The Coastal Protection and Restoration Authority (CPRA) presented its annual plan to the Senate Transportation Committee seeking authority to move forward on an authorization plan totaling about $1.54 billion in project authority across multiple funding streams, including state revenues, GOMESA, Deepwater Horizon allocations (Restore, NFWF) and coastal settlement funds.
Michael Hare, CPRA executive director, said the plan represents an authorization portfolio rather than a single year’s cash receipts; he and CPRA staff described 143 active projects (including marsh creation, barrier islands and regional land‑bridge concepts), an estimated 12,000 acres of new or nourished marsh from projects in the plan, about 10,000 direct jobs, and approximately $636 million in projected labor income tied to work in the plan.
CPRA’s presentation included a Southwest Louisiana home‑elevation effort tied to a Corps of Engineers study: the Corps’ plan identifies roughly 4,000 structures in Southwest Louisiana (primarily Vermilion, Calcasieu and Cameron parishes) for elevation or flood‑proofing; a pilot identified about 17 homes (with four underway) and CPRA staff said the federal share is roughly 65% with 35% non‑federal sponsor share. CPRA said residents bear no direct cost share under the currently described federal program; the main burden to homeowners is temporary displacement during construction.

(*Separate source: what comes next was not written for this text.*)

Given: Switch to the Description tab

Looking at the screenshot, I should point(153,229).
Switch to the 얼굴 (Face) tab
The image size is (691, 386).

Committee members pressed CPRA about the Mid‑Barataria diversion (previously studied and later suspended), the relative benefits of diversions versus land‑bridge or barrier‑island strategies, the allocation formula for GOMESA funds (CPRA said 80% is allocated to CPRA with the remaining 20% flowing to participating parishes under statute), and process questions about project prioritization and oversight.
CPRA Chairman Gordon Dove and other witnesses discussed land‑bridge and Spanish Pass projects, recent large Restore grants (Calcasieu‑Sabine hydraulic restoration) and the agency’s desire to accelerate construction, implementation and project delivery. Senators and outside advocates (including "Women of the Storm") submitted a list of 13 written questions; the committee deferred the CPRA annual plan item until next week to allow CPRA to supply answers and meet with community representatives.
Next steps: the committee deferred the annual plan for follow‑up and requested written responses to member and stakeholder questions ahead of the next meeting.